Ausstellung im Rathaus thematisiert Fremdenfeindlichkeit

Erschreckend unspektakuläre Orte: Die Ausstellung zeigt, wo es in Berlin zu rechter Gewalt gekommen ist. (Foto: Liptau)

Schöneberg. Noch bis zum 30. März ist im Rathaus Schöneberg die Ausstellung "Berliner Tatorte - Dokumente rechter, rassistischer und antisemitischer Gewalt" zu sehen.

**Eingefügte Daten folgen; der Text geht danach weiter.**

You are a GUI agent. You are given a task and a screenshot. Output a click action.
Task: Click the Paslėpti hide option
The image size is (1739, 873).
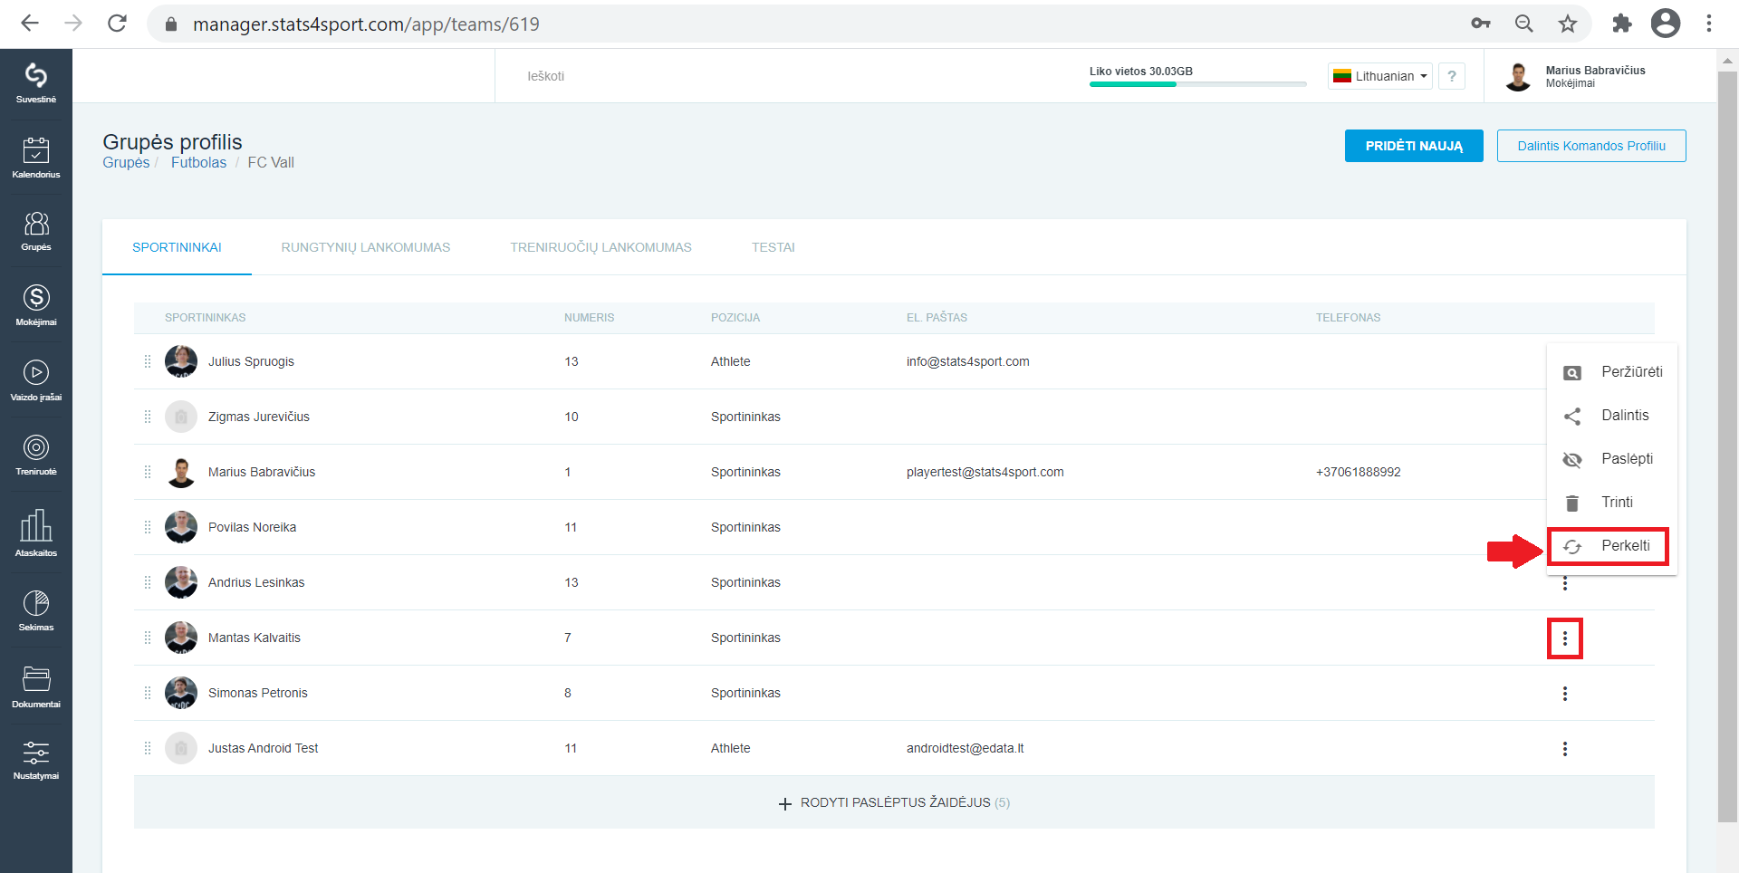[x=1611, y=459]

Die Aussage der Schwarz-Weiß-Fotos erschließt sich erst mit der erläuternden Bildunterschrift. Denn zu sehen sind zunächst nur menschenleere Bahnhöfe, Straßenzüge oder Plätze, aufgenommen vom Fotografen Jörg Möller. Die Auswahl der so gezeigten, erschreckend alltäglichen Orte geht zurück auf eine Dokumentation der Kreuzberger Beratungsstelle "Reach Out" für Opfer rechter, rassistischer und antisemitischer Gewalt. Seit 2002 werden hier diejenigen Orte in einer berlinweiten Chronik festgehalten, an denen es zu rechten Übergriffen gekommen ist. Möller unterschreibt seine Fotos dementsprechenden mit dem Datum des Überfalls, dem Namen des Ortes und der Polizeimeldung, die im Anschluss an die Straftat erstellt herausgegeben wurde. Die SPD-Fraktion und die beiden Verordneten der Linken in der Bezirksverordnetenversammlung hatten im Februar 2012 den Antrag gestellt, dass die Ausstellung im Schöneberger Rathaus am John-F.-Kennedy-Platz gezeigt werden soll. Nun wurde sie von Bürgermeisterin Angelika Schöttler (SPD) und der bezirklichen Integrationsbeauftragten Gabriele Gün Tank eröffnet. Sie ist bis zum 30. März im Foyer zu sehen.

Einen Einblick in die Bilder gibt es auch im Internet unter www.tatorte.de.